*** TEXT EXCERPT ***

Monday, March 4, 2013

Are we chasing people away from neighborhoods, or eliminating them?

I'm trying to figure which story I stumbled across this weekend is the most tragic.

I think it is the subject material for the Chicago Sun-Times' columnist Mark Brown, who wrote this weekend about 46th Ward Alderman James Cappleman.

HE REPRESENTS THE Uptown neighborhood in the City Council, which historically had developed a reputation as a place where the down-and-out of our society wound up living because they didn't have any other options.

That image bothers Cappleman, who appararently would prefer it if his north lakefront ward had something more along the line of a youthful or hip reputation such as something like Lake View, if not quite Lincoln Park.

To that end, Cappleman has informed the Salvation Army -- which often sends outreach trucks into the neighborhood to help distribute food to the needy -- that they're no longer welcome in Uptown.

Cappleman seems to think homeless people are deliberately making a special trip to Uptown just to take advantage of the trucks; whose purpose is to let people know of the wide range of services they can find if they visit a Salvation Army facility. Although he tries to tone down his rhetoric a bit in response.

*** End of TEXT EXCERPT ***
*** RECORDS PROVIDED ***

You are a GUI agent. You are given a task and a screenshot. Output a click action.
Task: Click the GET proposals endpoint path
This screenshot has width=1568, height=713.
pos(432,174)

*** End of RECORDS PROVIDED ***
*** RECORDS PROVIDED ***

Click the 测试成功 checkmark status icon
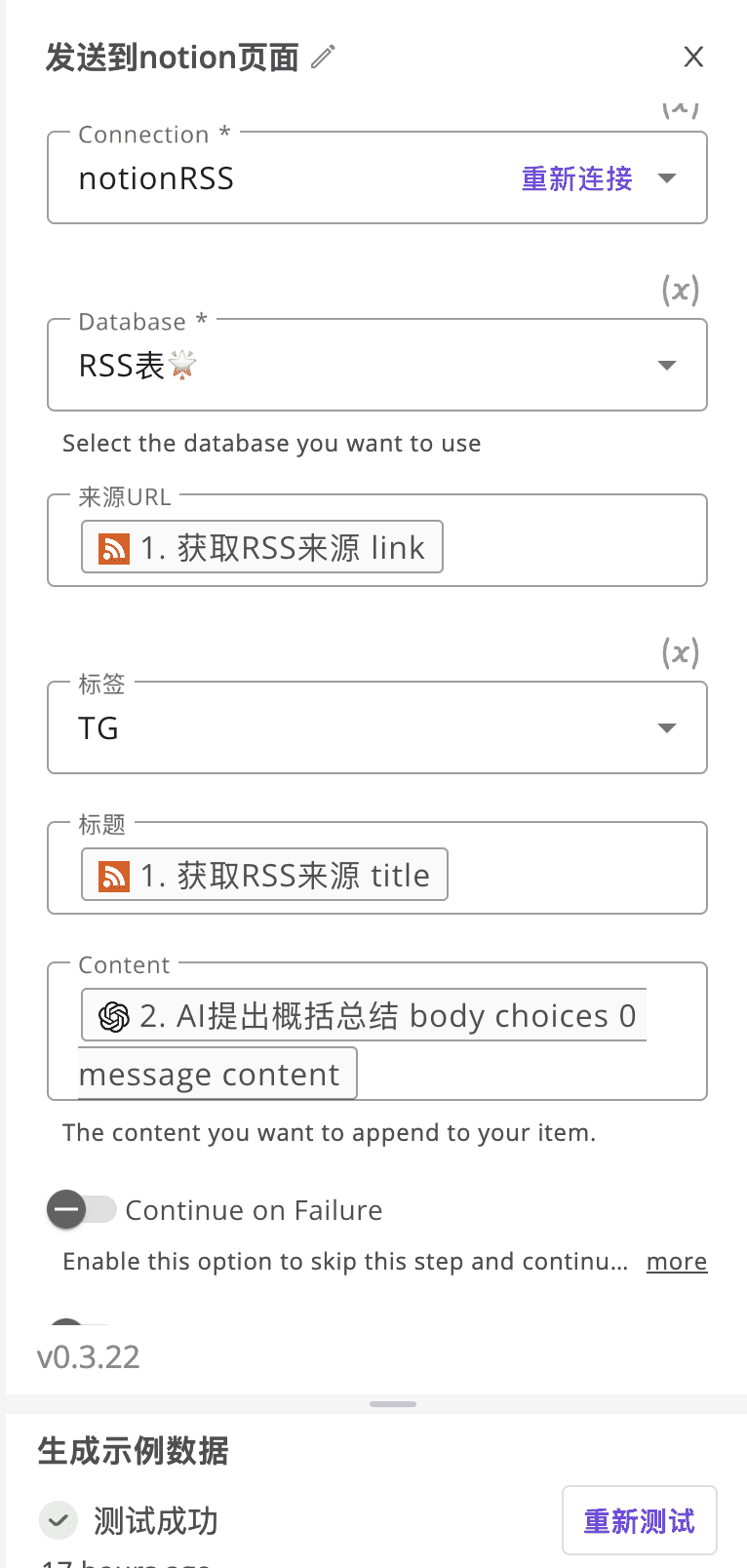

*** End of RECORDS PROVIDED ***

• [PARTS OF THE EXERCISE]
(1) Reproduce the part of the post about Alderman Cappleman starting at "Monday, March 4, 2013" and ending at "any other options.".
(2) Using the post about Alderman Cappleman, say whether each statement agrees with it, answering yes or no and quoting the deciding words: (a) Mark Brown is a columnist for the Chicago Sun-Times. (b) James Cappleman is alderman of the 46th Ward. (c) Cappleman asked the Salvation Army to send more outreach trucks into Uptown.

• [SOLVED PROBLEMS]
(1)
Monday, March 4, 2013

Are we chasing people away from neighborhoods, or eliminating them?

I'm trying to figure which story I stumbled across this weekend is the most tragic.

I think it is the subject material for the Chicago Sun-Times' columnist Mark Brown, who wrote this weekend about 46th Ward Alderman James Cappleman.

HE REPRESENTS THE Uptown neighborhood in the City Council, which historically had developed a reputation as a place where the down-and-out of our society wound up living because they didn't have any other options.

(2)
(a) Yes: "the Chicago Sun-Times' columnist Mark Brown"
(b) Yes: "46th Ward Alderman James Cappleman"
(c) No: "they're no longer welcome in Uptown"